▶ **What you have to do**
Give every line from the entries that contains "plus".

▶ **Material provided**
★ ★ ★ ★

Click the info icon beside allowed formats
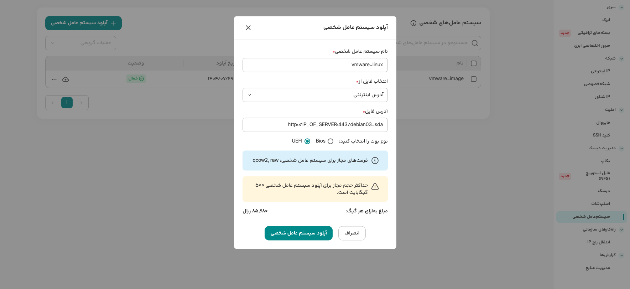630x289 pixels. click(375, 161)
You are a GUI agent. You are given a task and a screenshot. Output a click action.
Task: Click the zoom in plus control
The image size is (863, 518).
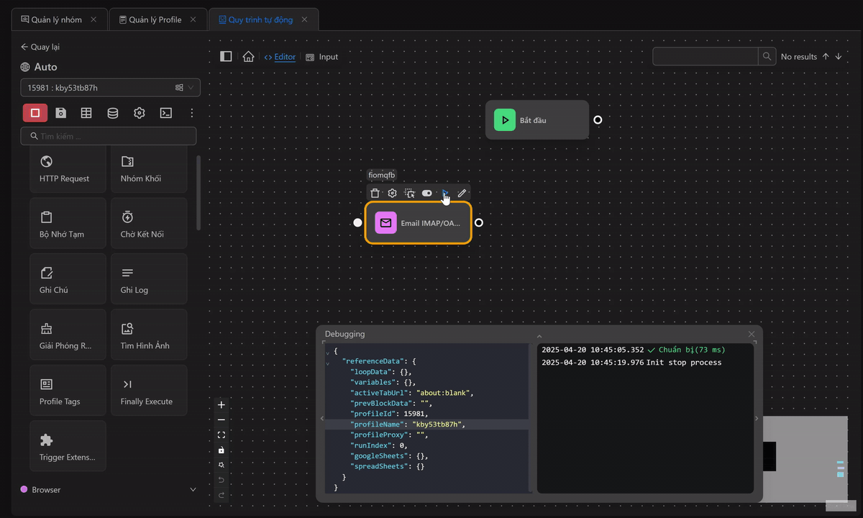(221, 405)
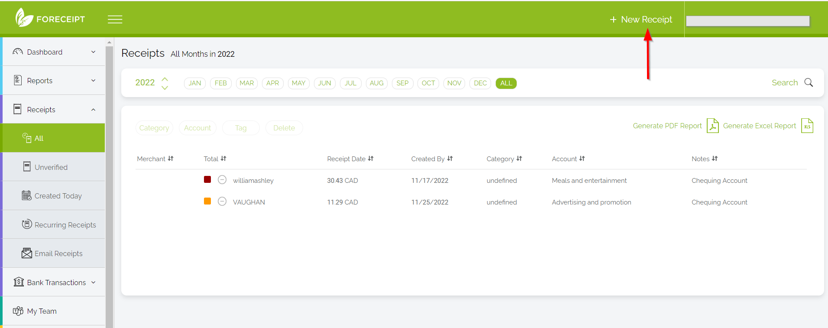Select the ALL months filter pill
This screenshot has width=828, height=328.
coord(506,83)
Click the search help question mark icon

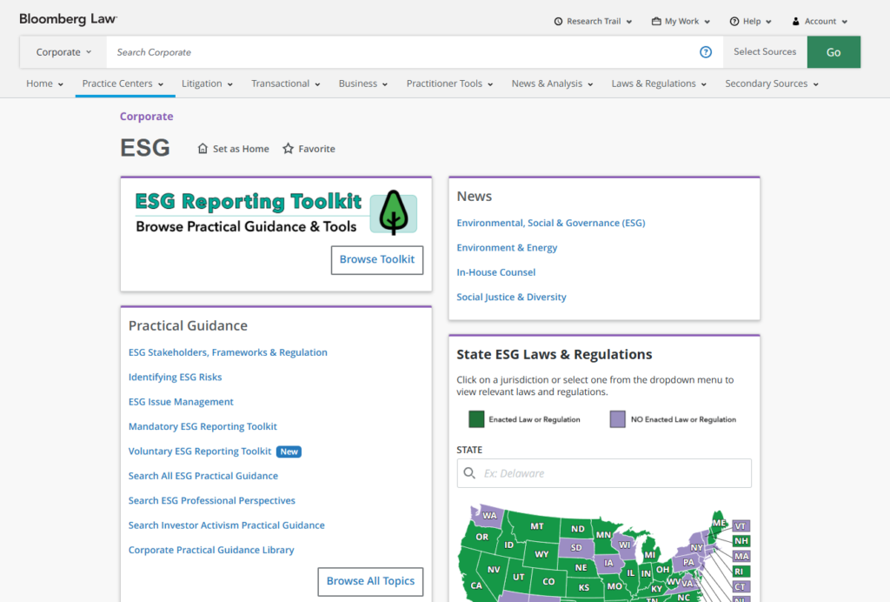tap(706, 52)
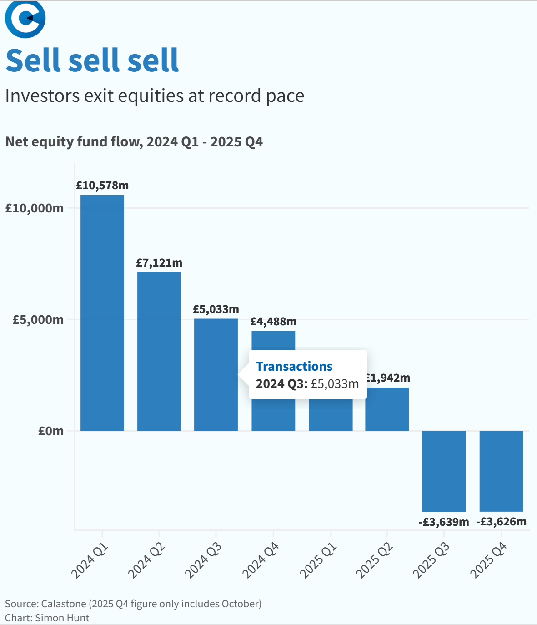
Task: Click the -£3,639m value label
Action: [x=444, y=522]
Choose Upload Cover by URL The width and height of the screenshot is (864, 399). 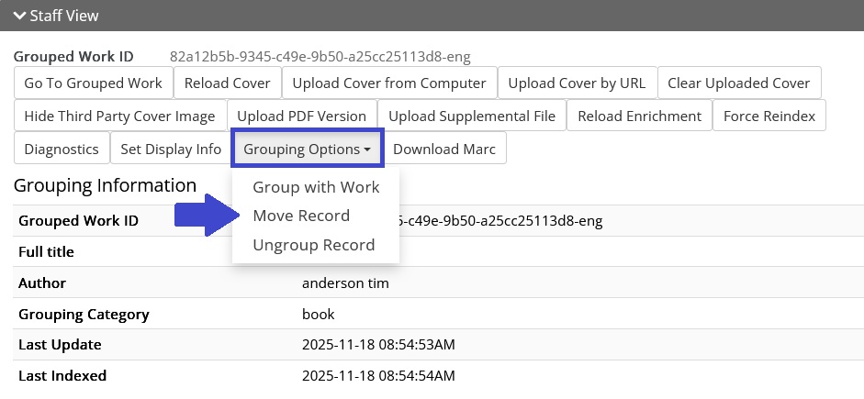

★ ★ ★ ★

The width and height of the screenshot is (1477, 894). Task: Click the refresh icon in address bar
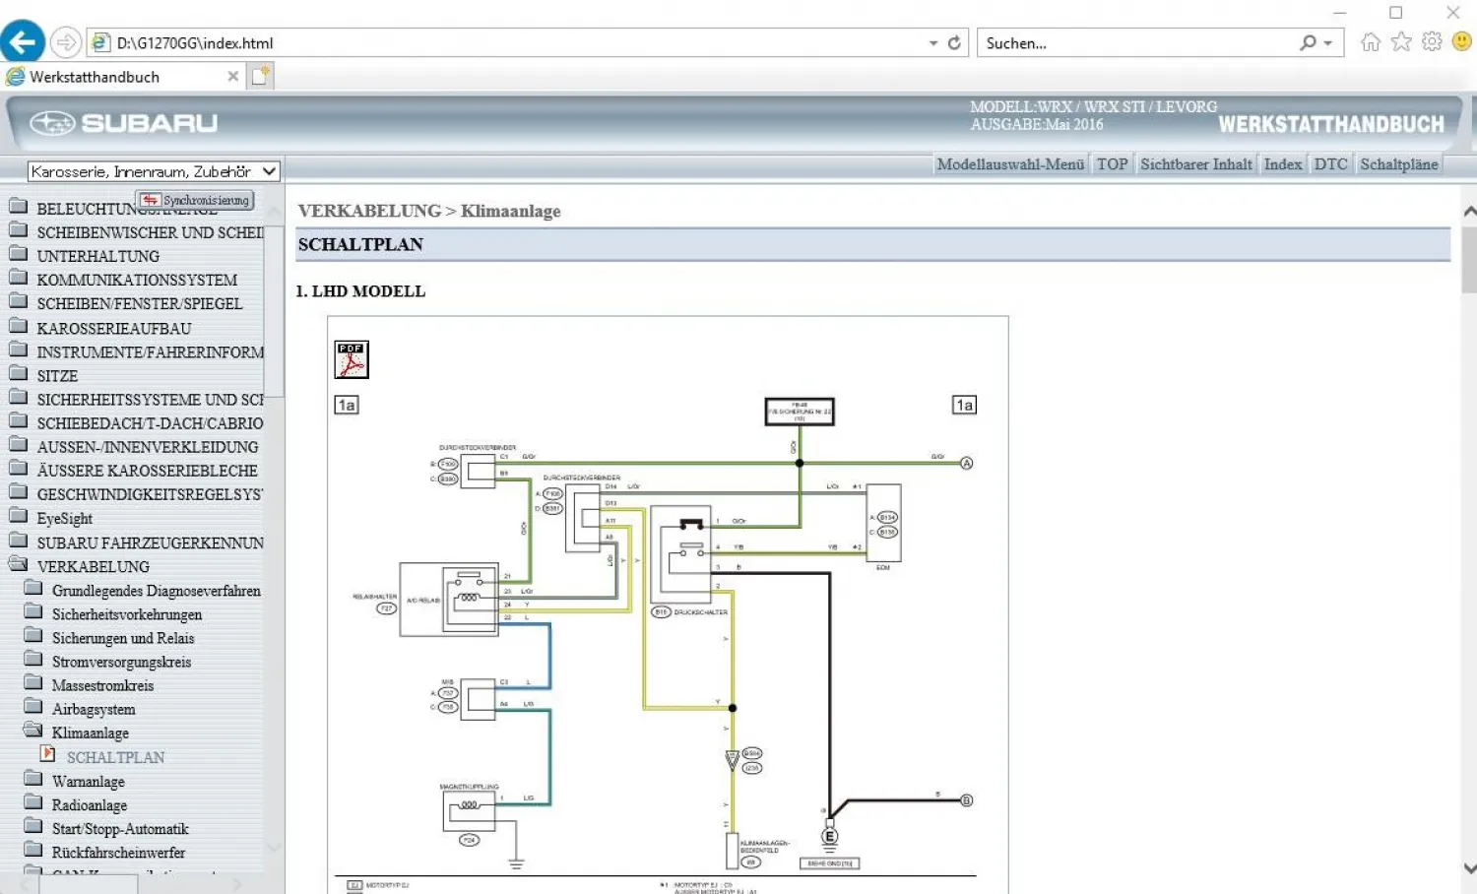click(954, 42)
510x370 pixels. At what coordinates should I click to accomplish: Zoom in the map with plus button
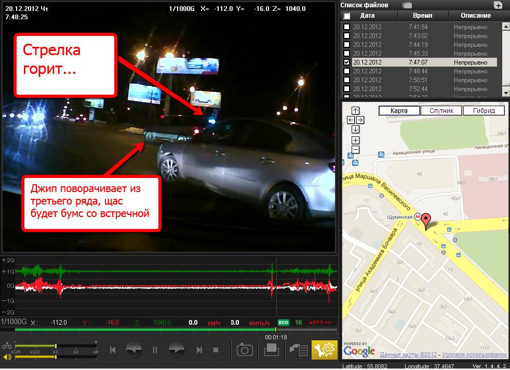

★ ★ ★ ★

▶ **Response area**
Task: Click the zoom in plus control
510x370 pixels. At what coordinates should I click to accomplish: Zoom in the map with plus button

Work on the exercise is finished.